Chingford never got finished. It needs paint and some more detailing. But its been run very hard over the last seven years. It’s a great design. Very long run times. Reasonable slow speed performance. Good hauling capability even with the single cylinder. Here’s the Chingford as it went into the shop last week.



















Now it’s time for a rebuild. One nagging problem is the wheel quartering. I tried to fix the drivers with grub screws into the ends of the axles. It worked, but not very well. The wheels come out of quartering from time to time. Fixing the quartering is the main effort of the rebuild. Also change over from alcohol to gas firing. Convert to a tank engine as the original design, and a few other experiments.

LBSC specifies that the drivers get pressed onto the axles, with axles in the frames. I’ve done that before, it’s difficult. You get only one shot at it. If the wheel goes on wrong, you are in trouble. Instead I plan to “loctite” the drivers in a jig and transfer to the frame.

First up are new frames. They are cut from 16 gauge hot rolled plate. Chain drill, hacksaw and file to shape. Bolt the frames together to drill all the holes “in situ”. Here’s the new frames compare to the old ones.










The notches on the bottom edge are for drop in wheel bearings. 

Re-use/modify original parts as much as possible.










New wheel bearings are brass. Use a parting tool on the lathe to cut grooves to fit notches in the frames.










Secure the wheel bearings in the frame with a keeper strip bolted on the inside of the frames. 










The keepers prevent the wheelsets from falling out when you pick up the engine. They serve no other purpose. The bearings ride in the notches in the frames.

Cut some axle blanks, put the frames back together and see how axles turn. Everything is smooth and free.










Close up of the keepers in the frames










Next time we will get on the axles, crankshaft and quartering jig.


----------



## Nutz-n-Bolts (Aug 12, 2010)

Looks like another fun build or... rebuild. As usual, the workmanship is already looking first rate.


----------



## deWintonDave (Jan 5, 2008)

Posted By xo18thfa on 14 Jun 2012 08:08 PM 
Also change over from alcohol to gas firing. Convert to a tank engine as the original design, and a few other experiments.


Good work Bob! I'm a bit concerned that you are going over to the dark side - gas firing








Best wishes,
Dave.


----------



## Phippsburg Eric (Jan 10, 2008)

I have thought to use similar "keepers" for bearings but was concerned about getting in to insert and tighten the screws with the wheels in the way. How will you address this?


----------



## David Leech (Dec 9, 2008)

Eric, 
That is why they invented spoked wheels, so you can squeeze the screws between the spokes, isn't it? 
Mind you, you need to make sure that you place the keeper holes are where the spaces between the spokes are large enough for the screw heads to pass! 
All the best, 
David Leech, Delta, Canada


----------



## xo18thfa (Jan 2, 2008)

Thanks guys. I am hoping to get this rebuild done in time for the big steam up in Sacramento next month. Should make it.
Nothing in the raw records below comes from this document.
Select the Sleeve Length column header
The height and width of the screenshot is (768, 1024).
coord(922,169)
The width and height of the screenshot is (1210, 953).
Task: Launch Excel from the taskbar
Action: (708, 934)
Eric: The keepers screws are 0 x 80. To avoid the problem you mentioned I tapped the frames 0 x 80 and tightened the screws in from the outside. The round heads are less then the projection of the wheel bearing. Drivers should clear them easily. During final assembly, only have to deal with the nuts holding the keeper bars. Hopefully there is enough room inside to do that.







If not,









Dave: Not to worry. This engine will as complicated as alcohol, but less likely to burn up somebody's track. I still drool over your deWinton. "Someday project" for sure!!


----------



## xo18thfa (Jan 2, 2008)

The Chingford Express drivers had a 5/32” diameter hole for the axle. Since the quartering method is with loctite, I decided to bore out the axle holes to 7/32”. This increases the surface area for the loctite by 40%. Boring out the drivers will then require new axles and crank. 

Chuck the drivers on a little spigot held in the 4-jaw chuck. Use a good dial test indicator to perfectly center the axle. Carefully drill and ream to 7/32”










Start on a new crank axle by clamping some web stock directly to the mill table and drilling holes for the wrist pins and a fixing spacer.










Couple years ago I made a “DRO” for the mill/drill using 1” travel dial indicators. What a lifesaver. Very accurate and no more worries about backlash in the lead screws. 










Here are all the pieces










Fit together and get ready for silver soldering.










Silver solder it all together.










Saw out the center. Turn and file to clean it all up.










A lot of people condemn silver soldered cranks, claiming they warp. I’ve done several of these and never had that problem. Machine all the parts with the proper clearances for the solder, and heat the entire assembly. They come out just fine.

Now it’s time to quarter the wheels. Since loctite is the method, we will need a jig to hold the axle and drivers while the loctite sets.










This jig mimics the engine frame. The plates are set much closer together then the engine frame so wet loctite won’t foul the bearings. The two posts are stops for the crank pins.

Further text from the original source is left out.